CAFTA: A Matter of Economic and National Security
By: Rep. Rodney Frelinghuysen (NJ-11)
June 27, 2005
Two decades ago, Costa Rica, El Salvador, Guatemala, Honduras, and Nicaragua were engaged in internal strife, border disputes, and teetered on the brink of permanent civil war and communist rule. At the time, this region of Central America and the Caribbean island of the Dominican Republic were considered by many to be a breeding ground for instability, international crime, and threat to national security.
Today, freedom is on the march as elected leaders in these countries embrace democratic reforms, fight back against corruption and crime, strengthen the rule of law, work to reduce poverty, and stand side-by-side with the United States to win the global war against terrorism.
Certainly, forces that oppose democracy still exist in places like Venezuela and Brazil, but for the sake of national security America has a responsibility to help Central America fight threats to their newly-formed democratic institutions. Economic reform is a critical component of this strategy, and the Central American Free Trade Agreement (CAFTA) is crucial for helping the region achieve economic growth while simultaneously strengthening America s national security.
CAFTA is more than just about trade - it is a signal of our commitment to security and stability throughout the entire region. As former President Jimmy Carter recently said in a letter to the House Ways and Means Committee, if America "were to turn its backs on CAFTA, it would undercut these fragile democracies, compel them to retreat to protectionism and make it harder for them to cooperate with the U.S." This agreement reinforces the United States' support for expanding freedom and democracy, spreading more peace and prosperity throughout this hemisphere, and improving economic growth, which is critical to diminishing the wave of illegal immigration across our borders.
Of course, by opening our doors to freer and fairer trade with Central America, CAFTA also has the potential to produce significant economic benefits here at home.
Today, millions, if not billions, of people worldwide rely on medicines, telecommunications devices, agricultural products, fabrics, and other goods manufactured right here in New Jersey. From South Africa to Singapore, countries count on New Jersey-made products to cook, clothe their children, keep in touch with family members, and literally save lives. Yet, no matter how good our products are, or how many people around the world need them, the rules are not always fair when America trades with other nations.
Right now, we have one-way trade with the CAFTA region. This means that 80 percent of goods from Central America and the Dominican Republic enter our nation without having to pay a tax. However, these same nations impose a tax on many American products when they enter their markets. Even if the goods hardworking Americans produce are far more superior to foreign-made products, these types of economic barriers put American businesses and workers at an unfair disadvantage.
CAFTA will level the playing field once and for all. For the first time, most of the foreign taxes that American businesses are forced to pay for their products to reach 44 million consumers in Central America and the Dominican Republic will be eliminated. The U.S. Chamber of Commerce estimates that this trade agreement saves nearly $1 billion a year in taxes on U.S. manufactured goods, expanding opportunities for American businesses to save money, produce more goods, and hire more workers.

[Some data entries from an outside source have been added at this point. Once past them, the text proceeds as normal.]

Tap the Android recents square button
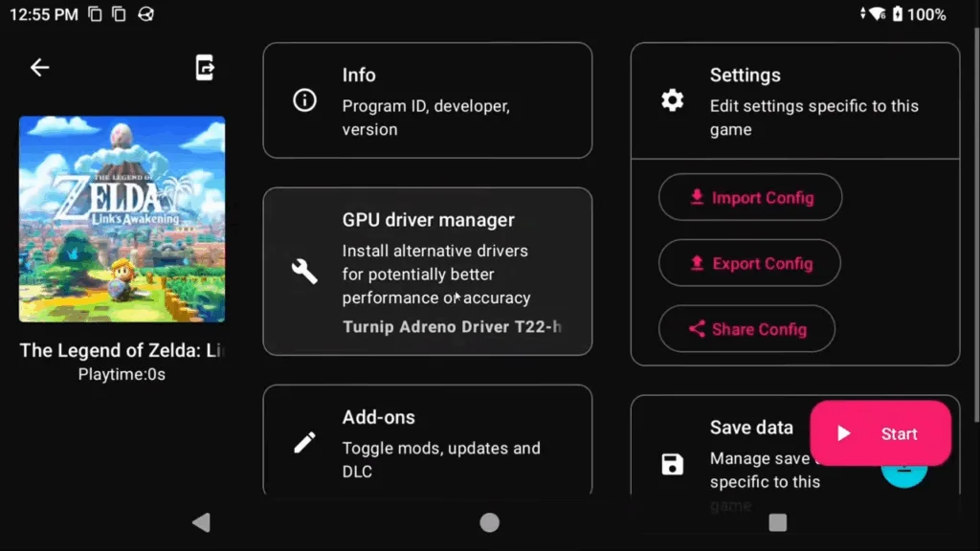The height and width of the screenshot is (551, 980). point(777,522)
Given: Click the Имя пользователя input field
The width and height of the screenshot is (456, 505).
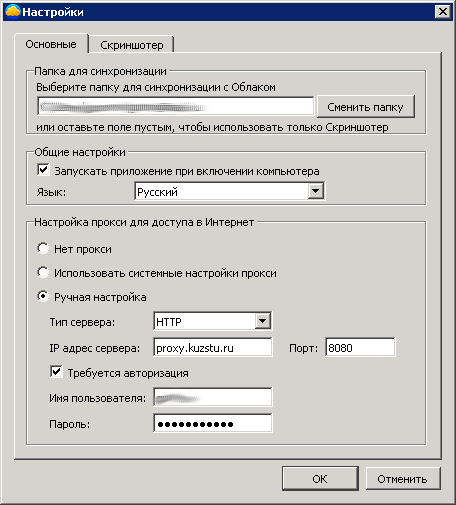Looking at the screenshot, I should tap(213, 397).
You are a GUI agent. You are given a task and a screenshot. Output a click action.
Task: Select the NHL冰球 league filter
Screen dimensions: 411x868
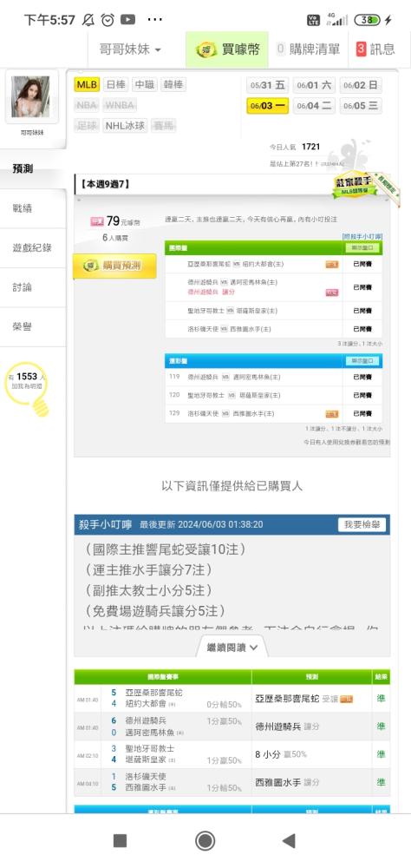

For New Jersey, CAFTA will increase business productivity, create more highly skilled jobs, and strengthen our state s competitiveness in the global economy. In 2004, New Jersey businesses exported more than $207 million in pharmaceutical supplies, electronics, fabrics, plastic products, cleaning compounds, and other goods to Central America, making our state the 17th-largest exporter among the fifty U.S. states. A level playing field with Central America will enhance the prospects for New Jersey manufacturers to produce and ship everything from aspirin to zinc all of which is good for New Jersey s economy and job market.
The largest New Jersey-made export to Central America and the Dominican Republic is fabric, used mainly for clothing. In fact, New Jersey's fabric exports to Central America are growing, increasing more than three-fold from $10 million in 2000 to $33 million in 2004. China, however, has made inroads into Central and South America and the Caribbean, as both an investor and exporter of fabric and yarn. By requiring that Central America and the Dominican Republic make apparel sewn only with fabric and yarn produced by American workers, CAFTA improves the competitiveness of New Jersey s textile manufacturers, supports New Jersey workers, and gives them a critical advantage over their very aggressive Chinese rivals.
Some critics of CAFTA contend that labor conditions in Central America and the Dominican Republic must improve before the U.S. enters into a trade agreement with them. Certainly, there is room for substantial improvement. However, the answer to enforcing labor standards in Central America is not to reject CAFTA, but rather to use this historic agreement as an opportunity to ensure their labor laws receive more attention and resources.
Right now, CAFTA is the best economic security, homeland security, and democratic reform policy available for Central America and the United States. Free and fair trade will promote economic freedom while opening new markets for American businesses. This trade agreement merits Congress's support.
Rep. Rodney Frelinghuysen (NJ-11) represents all of Morris County, and portions of Sussex, Essex, Passaic and Somerset counties in New Jersey.